Ronaldo caminhava pela rua quando
foi atingido por trás: oito balaços.

Independente de hora e local, os matadores estão agindo como desejam. A luz do dia não inibe mais a ação de marginais, que matam suas vítimas sem piedade. Na tarde de ontem a cena voltou a se repetir e mais um homem foi executado.

Ronaldo Gonçalves, 21 anos foi assassinado com oito tiros às 15h quando andava pelas ruas da Vila União, no bairro Uberaba. Dois homens seriam os responsáveis pelos disparos, conforme apuraram os soldados do Regimento da Polícia Montada que atenderam a ocorrência.
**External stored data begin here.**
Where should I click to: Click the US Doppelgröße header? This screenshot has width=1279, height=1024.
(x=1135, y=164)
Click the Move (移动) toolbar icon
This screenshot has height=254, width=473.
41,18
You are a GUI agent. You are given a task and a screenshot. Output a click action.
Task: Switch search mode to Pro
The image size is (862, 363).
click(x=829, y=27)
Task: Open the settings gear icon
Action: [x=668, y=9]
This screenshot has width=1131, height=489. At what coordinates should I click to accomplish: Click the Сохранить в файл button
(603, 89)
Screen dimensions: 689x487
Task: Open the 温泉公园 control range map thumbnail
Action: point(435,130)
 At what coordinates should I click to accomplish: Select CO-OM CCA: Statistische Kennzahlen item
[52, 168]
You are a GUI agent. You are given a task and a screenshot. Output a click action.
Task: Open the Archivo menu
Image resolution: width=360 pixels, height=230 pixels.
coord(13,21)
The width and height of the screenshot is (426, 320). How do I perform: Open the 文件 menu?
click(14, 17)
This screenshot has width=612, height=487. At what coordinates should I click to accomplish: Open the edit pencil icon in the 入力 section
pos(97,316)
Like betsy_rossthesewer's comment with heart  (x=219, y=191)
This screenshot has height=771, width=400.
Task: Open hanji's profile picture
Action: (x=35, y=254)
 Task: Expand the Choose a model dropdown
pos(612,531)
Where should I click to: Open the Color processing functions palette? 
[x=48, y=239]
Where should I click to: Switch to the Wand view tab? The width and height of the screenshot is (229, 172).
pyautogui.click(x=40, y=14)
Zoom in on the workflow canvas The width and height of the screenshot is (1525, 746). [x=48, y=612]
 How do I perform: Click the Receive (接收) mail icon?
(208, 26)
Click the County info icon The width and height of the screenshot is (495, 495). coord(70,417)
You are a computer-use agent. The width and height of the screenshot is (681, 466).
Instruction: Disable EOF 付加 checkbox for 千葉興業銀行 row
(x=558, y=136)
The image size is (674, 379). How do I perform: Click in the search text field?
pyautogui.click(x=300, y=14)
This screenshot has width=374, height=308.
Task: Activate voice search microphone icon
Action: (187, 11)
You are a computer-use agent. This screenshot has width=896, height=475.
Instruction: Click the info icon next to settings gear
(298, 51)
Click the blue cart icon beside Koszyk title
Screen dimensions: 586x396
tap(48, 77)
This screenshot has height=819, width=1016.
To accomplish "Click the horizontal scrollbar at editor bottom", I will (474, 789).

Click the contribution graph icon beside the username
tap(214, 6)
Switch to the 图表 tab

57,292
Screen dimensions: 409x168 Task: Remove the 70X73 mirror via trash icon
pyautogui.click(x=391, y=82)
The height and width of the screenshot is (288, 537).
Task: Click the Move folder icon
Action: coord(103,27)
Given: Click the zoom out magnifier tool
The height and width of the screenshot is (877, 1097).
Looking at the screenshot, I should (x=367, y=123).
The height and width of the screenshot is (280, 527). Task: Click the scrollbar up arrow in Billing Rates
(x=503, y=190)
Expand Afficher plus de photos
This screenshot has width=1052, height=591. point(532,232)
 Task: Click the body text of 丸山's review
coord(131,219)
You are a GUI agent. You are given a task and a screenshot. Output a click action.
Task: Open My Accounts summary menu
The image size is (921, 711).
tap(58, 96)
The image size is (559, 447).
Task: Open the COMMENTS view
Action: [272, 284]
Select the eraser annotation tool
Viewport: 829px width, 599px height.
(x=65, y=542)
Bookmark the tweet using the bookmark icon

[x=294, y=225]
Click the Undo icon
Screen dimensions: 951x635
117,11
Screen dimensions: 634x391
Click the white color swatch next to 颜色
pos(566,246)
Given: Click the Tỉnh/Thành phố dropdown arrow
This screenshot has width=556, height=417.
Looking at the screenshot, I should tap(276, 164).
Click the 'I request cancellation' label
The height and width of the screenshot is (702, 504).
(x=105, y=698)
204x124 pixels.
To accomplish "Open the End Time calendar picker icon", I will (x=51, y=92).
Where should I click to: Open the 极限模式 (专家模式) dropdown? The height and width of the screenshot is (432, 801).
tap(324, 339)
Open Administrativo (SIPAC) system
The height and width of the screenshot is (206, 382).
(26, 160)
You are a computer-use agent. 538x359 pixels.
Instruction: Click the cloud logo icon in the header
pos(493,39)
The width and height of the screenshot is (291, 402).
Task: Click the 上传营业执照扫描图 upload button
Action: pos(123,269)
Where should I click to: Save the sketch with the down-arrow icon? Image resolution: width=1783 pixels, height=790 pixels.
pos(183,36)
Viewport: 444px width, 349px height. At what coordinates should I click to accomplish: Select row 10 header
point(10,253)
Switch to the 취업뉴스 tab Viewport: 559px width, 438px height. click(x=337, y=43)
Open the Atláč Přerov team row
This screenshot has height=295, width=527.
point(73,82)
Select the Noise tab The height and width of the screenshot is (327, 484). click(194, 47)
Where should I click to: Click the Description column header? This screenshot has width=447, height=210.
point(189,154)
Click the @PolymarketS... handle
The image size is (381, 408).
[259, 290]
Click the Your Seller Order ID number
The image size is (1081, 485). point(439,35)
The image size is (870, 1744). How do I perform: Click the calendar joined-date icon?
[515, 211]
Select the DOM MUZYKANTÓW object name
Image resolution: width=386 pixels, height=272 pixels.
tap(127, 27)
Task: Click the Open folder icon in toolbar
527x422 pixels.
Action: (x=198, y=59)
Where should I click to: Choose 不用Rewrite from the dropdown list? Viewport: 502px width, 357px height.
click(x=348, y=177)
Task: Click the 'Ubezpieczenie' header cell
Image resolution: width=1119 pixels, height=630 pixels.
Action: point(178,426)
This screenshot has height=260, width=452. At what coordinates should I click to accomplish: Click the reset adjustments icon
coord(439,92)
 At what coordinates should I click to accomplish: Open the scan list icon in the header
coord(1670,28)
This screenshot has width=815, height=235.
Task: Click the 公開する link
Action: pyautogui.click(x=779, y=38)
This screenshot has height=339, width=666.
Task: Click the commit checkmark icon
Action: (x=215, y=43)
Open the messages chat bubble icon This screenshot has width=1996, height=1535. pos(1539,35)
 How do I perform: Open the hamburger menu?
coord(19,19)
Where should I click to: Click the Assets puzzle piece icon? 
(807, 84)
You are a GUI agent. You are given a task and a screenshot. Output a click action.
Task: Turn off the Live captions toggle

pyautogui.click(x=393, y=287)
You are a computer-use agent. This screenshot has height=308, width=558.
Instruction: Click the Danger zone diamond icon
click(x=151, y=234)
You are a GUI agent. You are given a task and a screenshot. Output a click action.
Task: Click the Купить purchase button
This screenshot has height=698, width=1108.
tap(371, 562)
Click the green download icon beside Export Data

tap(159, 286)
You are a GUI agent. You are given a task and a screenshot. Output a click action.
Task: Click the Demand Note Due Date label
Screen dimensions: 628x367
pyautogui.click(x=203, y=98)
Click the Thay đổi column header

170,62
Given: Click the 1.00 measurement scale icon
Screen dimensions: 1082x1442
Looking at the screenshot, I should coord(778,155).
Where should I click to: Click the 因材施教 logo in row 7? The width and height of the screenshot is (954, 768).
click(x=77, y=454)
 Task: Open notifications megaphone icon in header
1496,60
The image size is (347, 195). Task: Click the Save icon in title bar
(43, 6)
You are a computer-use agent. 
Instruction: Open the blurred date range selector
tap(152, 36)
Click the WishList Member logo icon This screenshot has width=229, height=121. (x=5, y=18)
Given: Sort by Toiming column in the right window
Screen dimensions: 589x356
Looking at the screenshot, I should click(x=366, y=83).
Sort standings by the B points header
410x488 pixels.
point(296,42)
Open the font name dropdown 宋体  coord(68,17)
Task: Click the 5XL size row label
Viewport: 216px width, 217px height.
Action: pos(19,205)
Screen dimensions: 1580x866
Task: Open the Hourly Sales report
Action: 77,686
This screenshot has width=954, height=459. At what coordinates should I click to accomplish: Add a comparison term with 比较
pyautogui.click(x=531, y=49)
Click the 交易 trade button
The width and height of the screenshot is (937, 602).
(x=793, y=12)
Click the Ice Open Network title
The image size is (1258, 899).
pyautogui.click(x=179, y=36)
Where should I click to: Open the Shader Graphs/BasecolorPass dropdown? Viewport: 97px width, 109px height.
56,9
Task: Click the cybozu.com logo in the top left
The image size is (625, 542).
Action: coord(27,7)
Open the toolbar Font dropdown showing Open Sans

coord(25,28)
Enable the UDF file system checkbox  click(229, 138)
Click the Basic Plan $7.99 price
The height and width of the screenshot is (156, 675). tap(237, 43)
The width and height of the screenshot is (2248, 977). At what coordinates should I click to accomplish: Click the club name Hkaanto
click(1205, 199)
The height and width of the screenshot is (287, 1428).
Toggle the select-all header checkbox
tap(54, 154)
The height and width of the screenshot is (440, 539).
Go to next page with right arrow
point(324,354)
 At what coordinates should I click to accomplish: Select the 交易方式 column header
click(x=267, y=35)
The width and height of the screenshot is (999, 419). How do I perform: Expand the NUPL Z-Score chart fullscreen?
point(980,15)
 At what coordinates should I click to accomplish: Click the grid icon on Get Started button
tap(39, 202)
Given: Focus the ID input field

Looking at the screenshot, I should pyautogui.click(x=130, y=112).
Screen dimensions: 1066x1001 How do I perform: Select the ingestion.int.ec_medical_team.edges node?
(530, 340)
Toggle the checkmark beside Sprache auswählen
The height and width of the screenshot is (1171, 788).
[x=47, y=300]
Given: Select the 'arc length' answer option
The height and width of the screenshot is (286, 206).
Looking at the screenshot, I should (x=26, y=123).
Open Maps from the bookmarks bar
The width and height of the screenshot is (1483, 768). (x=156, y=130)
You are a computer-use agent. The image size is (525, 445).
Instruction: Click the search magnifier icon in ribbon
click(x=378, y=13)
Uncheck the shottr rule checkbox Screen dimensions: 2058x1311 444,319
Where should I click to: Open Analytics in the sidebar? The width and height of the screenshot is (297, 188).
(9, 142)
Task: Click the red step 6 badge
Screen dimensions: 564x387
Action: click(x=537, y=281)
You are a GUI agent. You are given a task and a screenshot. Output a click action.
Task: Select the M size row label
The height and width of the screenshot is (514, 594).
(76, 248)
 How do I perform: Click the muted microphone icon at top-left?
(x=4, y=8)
Poucas informações foram obtidas, pois no local prevalece a “lei do silêncio”. “Muitos dos que aqui estão viram o que aconteceu, mas ninguém fala com medo de futuras represálias”, disse o soldado Zalmir. Pelo levantamento realizado, dois homens se aproximaram da vítima e dispararam. Ronaldo foi pego de surpresa e nem teve tempo de reagir. Recebeu oito balaços, sete deles nas costas. O outro atingiu o queixo do rapaz, que caiu morto na rua de terra batida (Rua das Torres), ao lado de uma valeta.

Há controvérsias nas informações repassadas à policia sobre a fuga dos matadores. Alguns disseram que a dupla escapou a pé, enquanto outros afirmaram que uma motocicleta azul foi utilizada para a fuga.

Pistas

Conhecidos da vítima não souberam explicar o porquê da execução. Ronaldo estava morando na vila há três meses e dividia uma residência com um casal, no final da rua onde foi executado. De acordo com Sandra Aparecida, que morava junto com a vítima, Ronaldo aparentemente não tinha vícios nem ligação com tráfico de drogas ou roubos na região. “Não sei o que pode ter motivado a morte dele”, disse.

Na última vez em que foi visto com vida, Ronaldo havia saído de casa após almoçar, mas não informou o que iria fazer à tarde. Ele estava trabalhando atualmente como ajudante de mudança. Investigadores da Delegacia de Homicídios compareceram no local e passaram a tarde conversando com moradores à procura de novas pistas para elucidar o crime.